On February 4, three federal employee unionsthe Alliance for Retired Americans, the AFGE, and the Service Employees International Union (SEIU)filed a lawsuit against the Treasury Department, (Note: Alliance for Retired Americans v. Bessent, No. 1:25-cv-00313 (D.D.C. February 3, 2025)) alleging that Treasury Secretary Scott Bessent unlawfully granted DOGE access to sensitive data. The White House defended Musk's role, stating he had followed all federal laws. On February 6, Judge Colleen Kollar-Kotelly agreed to a proposal filed by the Justice Department to temporarily limit DOGE to "read-only" access of Treasury data until a hearing for a preliminary injunction could be held on February 24. Department of Justice lawyers struggled to explain how DOGE plans to use sensitive taxpayer data.
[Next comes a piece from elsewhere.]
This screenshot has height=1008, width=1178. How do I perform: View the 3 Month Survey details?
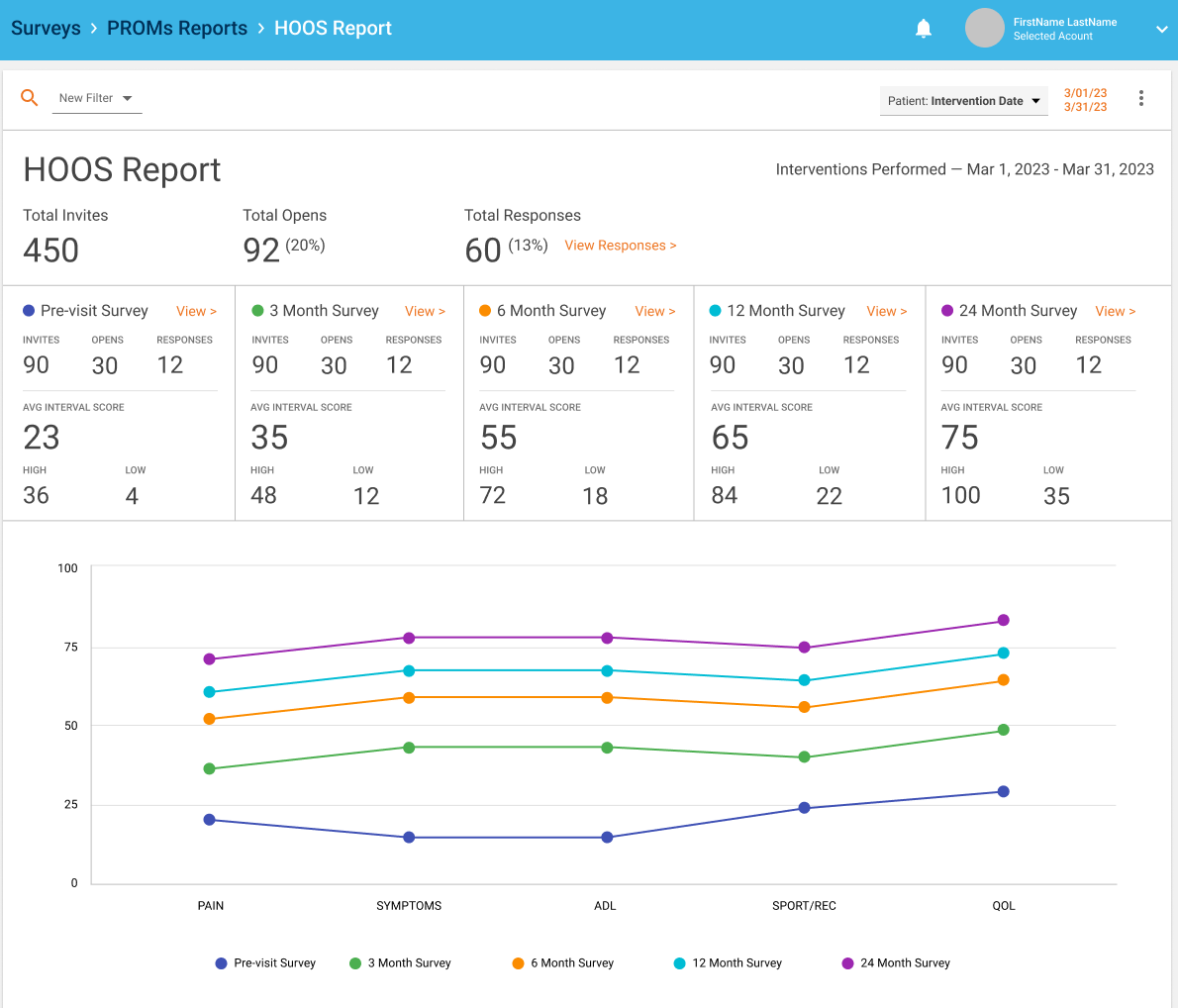(425, 311)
In the hearing, Kollar-Kotelly said that she had "concerns about the constitutionality of U.S.D.S.'s structure and operations". She also questioned the government's lawyer about who the DOGE administrator is and what Musk's specific role is in DOGE, but the lawyer said that he didn't know.
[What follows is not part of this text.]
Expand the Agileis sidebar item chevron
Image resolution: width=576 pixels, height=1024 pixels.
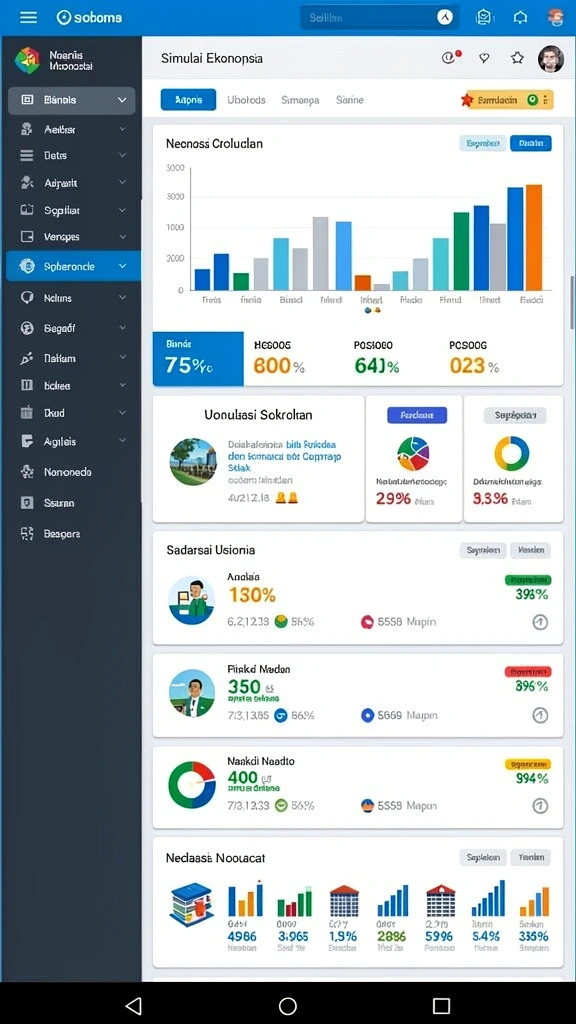click(x=122, y=441)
On February 7, the University of California Student Association filed a lawsuit (Note: Univ. of California Student Ass'n v. Carter, No. 1:25-cv-00354 (D.D.C. February 7, 2025)) against acting secretary of education Denise Carter and the Department of Education (ED) in the District of Columbia, claiming an "enormous and unprecedented" "intrusion into individuals' privacy". The case has been assigned to Judge Randolph D. Moss.
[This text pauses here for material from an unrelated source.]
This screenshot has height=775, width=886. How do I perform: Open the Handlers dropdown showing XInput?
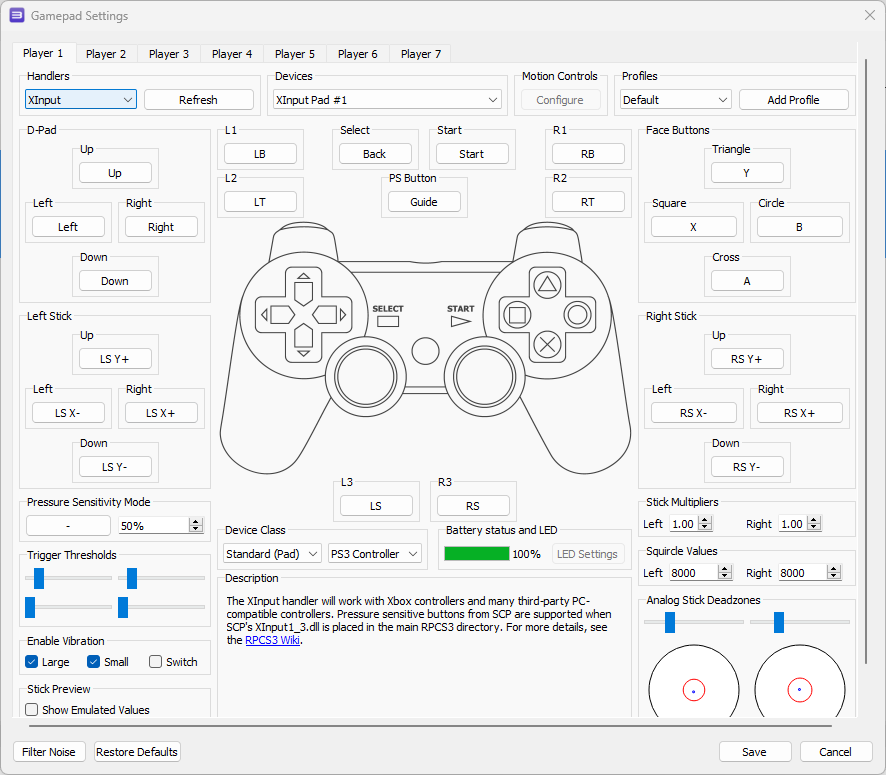pos(80,100)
On February 7, the ACLU filed Freedom of Information Act requests with over 40 federal agencies "for any records that reveal whether DOGE or its representatives have sought or obtained access to databases containing personally identifiable information, financial records, healthcare data, or other sensitive government-held records of Americans".

On February 11, the Electronic Frontier Foundation (EFF) filed its own lawsuit (Note: Am. Fed'n of Gov't Employees v. U.S. Off. of Personnel Mgmt., No. 1:25-cv-01237 (S.D.N.Y. February 11, 2025)) to prevent DOGE from accessing the Office of Personnel Management's data.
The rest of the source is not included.